▶ [What is expected]: Please give every entry again, exactly as it reads.

Stored data entries
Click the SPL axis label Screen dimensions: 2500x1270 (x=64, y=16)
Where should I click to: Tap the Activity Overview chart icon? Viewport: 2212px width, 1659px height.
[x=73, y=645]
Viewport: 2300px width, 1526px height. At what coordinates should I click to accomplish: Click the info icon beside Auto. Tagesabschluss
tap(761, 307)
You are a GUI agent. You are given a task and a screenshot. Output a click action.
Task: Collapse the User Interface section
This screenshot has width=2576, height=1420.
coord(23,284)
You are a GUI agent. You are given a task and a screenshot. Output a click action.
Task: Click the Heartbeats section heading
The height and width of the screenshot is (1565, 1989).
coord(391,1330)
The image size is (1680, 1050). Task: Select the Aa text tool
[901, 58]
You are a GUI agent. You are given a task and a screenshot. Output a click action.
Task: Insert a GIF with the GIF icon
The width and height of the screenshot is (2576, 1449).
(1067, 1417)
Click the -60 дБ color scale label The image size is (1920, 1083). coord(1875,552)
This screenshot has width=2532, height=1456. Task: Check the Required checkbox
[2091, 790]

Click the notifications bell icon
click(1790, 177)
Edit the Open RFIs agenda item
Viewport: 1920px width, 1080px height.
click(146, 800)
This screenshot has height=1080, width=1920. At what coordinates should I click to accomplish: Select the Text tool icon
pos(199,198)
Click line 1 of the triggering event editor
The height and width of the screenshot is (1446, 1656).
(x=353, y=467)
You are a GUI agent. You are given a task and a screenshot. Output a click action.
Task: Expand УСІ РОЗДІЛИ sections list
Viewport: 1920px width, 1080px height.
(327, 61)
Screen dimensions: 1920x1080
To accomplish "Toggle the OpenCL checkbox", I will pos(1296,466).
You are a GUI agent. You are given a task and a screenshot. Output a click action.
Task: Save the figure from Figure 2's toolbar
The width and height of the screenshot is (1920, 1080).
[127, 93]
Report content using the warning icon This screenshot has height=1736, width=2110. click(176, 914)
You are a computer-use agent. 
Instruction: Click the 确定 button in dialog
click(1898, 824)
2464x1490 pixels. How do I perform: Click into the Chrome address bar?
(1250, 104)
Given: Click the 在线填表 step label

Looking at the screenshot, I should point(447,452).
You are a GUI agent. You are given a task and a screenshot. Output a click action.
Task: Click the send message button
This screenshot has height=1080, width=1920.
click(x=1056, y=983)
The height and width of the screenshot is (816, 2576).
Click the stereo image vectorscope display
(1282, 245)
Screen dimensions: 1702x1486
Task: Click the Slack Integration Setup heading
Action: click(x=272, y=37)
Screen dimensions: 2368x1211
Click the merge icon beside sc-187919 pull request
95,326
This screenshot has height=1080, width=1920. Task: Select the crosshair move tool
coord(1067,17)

▶ [Exercise response]:
Click the SPL axis label Screen dimensions: 2500x1270 (x=64, y=16)
Where should I click to: Tap the Activity Overview chart icon? Viewport: 2212px width, 1659px height.
[x=73, y=645]
Viewport: 2300px width, 1526px height. At what coordinates should I click to accomplish: Click the info icon beside Auto. Tagesabschluss
tap(761, 307)
You are a GUI agent. You are given a task and a screenshot. Output a click action.
Task: Collapse the User Interface section
This screenshot has width=2576, height=1420.
coord(23,284)
You are a GUI agent. You are given a task and a screenshot. Output a click action.
Task: Click the Heartbeats section heading
The height and width of the screenshot is (1565, 1989).
coord(391,1330)
The image size is (1680, 1050). Task: Select the Aa text tool
[901, 58]
You are a GUI agent. You are given a task and a screenshot. Output a click action.
Task: Insert a GIF with the GIF icon
The width and height of the screenshot is (2576, 1449).
(1067, 1417)
Click the -60 дБ color scale label The image size is (1920, 1083). coord(1875,552)
This screenshot has width=2532, height=1456. Task: Check the Required checkbox
[2091, 790]

Click the notifications bell icon
click(1790, 177)
Edit the Open RFIs agenda item
Viewport: 1920px width, 1080px height.
click(146, 800)
This screenshot has height=1080, width=1920. At what coordinates should I click to accomplish: Select the Text tool icon
pos(199,198)
Click line 1 of the triggering event editor
The height and width of the screenshot is (1446, 1656).
(x=353, y=467)
You are a GUI agent. You are given a task and a screenshot. Output a click action.
Task: Expand УСІ РОЗДІЛИ sections list
Viewport: 1920px width, 1080px height.
(327, 61)
Screen dimensions: 1920x1080
To accomplish "Toggle the OpenCL checkbox", I will pos(1296,466).
You are a GUI agent. You are given a task and a screenshot. Output a click action.
Task: Save the figure from Figure 2's toolbar
The width and height of the screenshot is (1920, 1080).
[127, 93]
Report content using the warning icon This screenshot has height=1736, width=2110. click(176, 914)
You are a computer-use agent. 
Instruction: Click the 确定 button in dialog
click(1898, 824)
2464x1490 pixels. How do I perform: Click into the Chrome address bar?
(1250, 104)
Given: Click the 在线填表 step label

Looking at the screenshot, I should point(447,452).
You are a GUI agent. You are given a task and a screenshot. Output a click action.
Task: Click the send message button
This screenshot has height=1080, width=1920.
click(x=1056, y=983)
The height and width of the screenshot is (816, 2576).
Click the stereo image vectorscope display
(1282, 245)
Screen dimensions: 1702x1486
Task: Click the Slack Integration Setup heading
Action: click(x=272, y=37)
Screen dimensions: 2368x1211
Click the merge icon beside sc-187919 pull request
95,326
This screenshot has height=1080, width=1920. Task: Select the crosshair move tool
coord(1067,17)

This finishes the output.